Componentising ESG: How greater focus on ESG may lead to opaque VfM disclosures

08 June 2022

Given the ever-increasing focus on the environmental impact of big business, and government plans to phase out gas powered boilers by 2035. There are a plethora of considerations and decisions to be made by management that will have an impact not only on the day to day running of associations but on what and how they report performance in the Annual Report and Financial Statements.

To date the focus on changes to the Annual Report and Financial Statements for ESG has been on the front end - describing the strategic work of associations in mitigating their carbon footprint and disclosing the levels of emissions they currently have.

However, as the agenda evolves from the theoretical and strategic to the day to day operational thought will necessarily turn to the impact physical changes such as the move to alternative heat sources will have within the VfM metrics and financial disclosures.

In a sector which prides itself on it’s ability to provide transparent and comparable reporting for mandatory VfM metrics and financial disclosures. There are likely to be significant challenges in identifying and coalescing around benchmarks and best practice for disclosing the financial impact of moving from old gas boilers to a variety of new environmentally friendly heat sources.

Based on our latest Social Housing Barometer only 16% of associations have early adopted the phase out of gas boilers, with a number of respondents pointing to the lack of suitable environmentally friendly alternatives. This statistics highlights a potential developing disclosure headache where divergence in sector opinion on the efficiency and effectiveness of alternative heating solutions begins to dilute the comparability of sector data making meaningful comparison of VfM and financial disclosures increasingly difficult.
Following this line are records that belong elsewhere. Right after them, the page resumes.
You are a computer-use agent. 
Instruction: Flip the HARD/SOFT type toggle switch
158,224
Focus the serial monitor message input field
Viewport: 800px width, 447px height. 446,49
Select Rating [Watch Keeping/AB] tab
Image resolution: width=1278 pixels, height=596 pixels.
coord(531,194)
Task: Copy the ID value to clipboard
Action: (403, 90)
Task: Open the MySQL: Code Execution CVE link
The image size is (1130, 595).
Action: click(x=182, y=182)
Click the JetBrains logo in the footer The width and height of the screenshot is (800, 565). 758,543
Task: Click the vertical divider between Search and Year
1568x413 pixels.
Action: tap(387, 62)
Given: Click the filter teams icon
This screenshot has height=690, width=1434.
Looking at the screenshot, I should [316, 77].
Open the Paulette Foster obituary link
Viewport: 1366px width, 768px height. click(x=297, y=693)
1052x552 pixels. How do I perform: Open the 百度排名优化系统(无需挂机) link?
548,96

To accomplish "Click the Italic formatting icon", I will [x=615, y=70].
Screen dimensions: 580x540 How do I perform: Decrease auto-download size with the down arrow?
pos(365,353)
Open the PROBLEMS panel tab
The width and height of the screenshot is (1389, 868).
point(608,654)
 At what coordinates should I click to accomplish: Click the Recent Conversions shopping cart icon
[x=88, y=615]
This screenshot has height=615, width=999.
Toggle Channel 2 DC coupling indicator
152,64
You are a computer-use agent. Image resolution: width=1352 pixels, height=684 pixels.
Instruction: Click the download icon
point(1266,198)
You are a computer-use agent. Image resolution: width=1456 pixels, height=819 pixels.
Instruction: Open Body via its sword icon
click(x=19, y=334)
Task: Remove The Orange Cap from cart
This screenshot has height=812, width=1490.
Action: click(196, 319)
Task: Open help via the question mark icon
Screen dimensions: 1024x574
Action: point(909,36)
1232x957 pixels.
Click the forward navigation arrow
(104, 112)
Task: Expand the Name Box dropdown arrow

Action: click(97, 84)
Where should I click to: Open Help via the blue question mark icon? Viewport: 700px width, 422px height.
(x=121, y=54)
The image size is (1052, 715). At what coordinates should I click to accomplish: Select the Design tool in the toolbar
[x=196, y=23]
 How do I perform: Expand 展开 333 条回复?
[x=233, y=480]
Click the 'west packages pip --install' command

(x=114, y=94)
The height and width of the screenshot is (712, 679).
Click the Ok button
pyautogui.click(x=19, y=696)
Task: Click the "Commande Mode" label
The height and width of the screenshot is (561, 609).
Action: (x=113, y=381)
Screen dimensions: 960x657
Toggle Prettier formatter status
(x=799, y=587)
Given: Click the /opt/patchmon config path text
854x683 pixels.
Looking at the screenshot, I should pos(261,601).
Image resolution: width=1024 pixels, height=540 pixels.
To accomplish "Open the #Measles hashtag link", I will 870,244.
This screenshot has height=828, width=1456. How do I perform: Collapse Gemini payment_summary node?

Given this is but one of numerous strategic projects within the ESG space which will require focus in the next 10 years. It will be necessary for the Sector to drive open and honest communication to understand not only the most appropriate operational pathways but also the most consistent treatment of costs and income associated with the changes. In that way the Sector can achieve its ESG aims without diluting the comparability of its VfM metrics and other financial disclosures.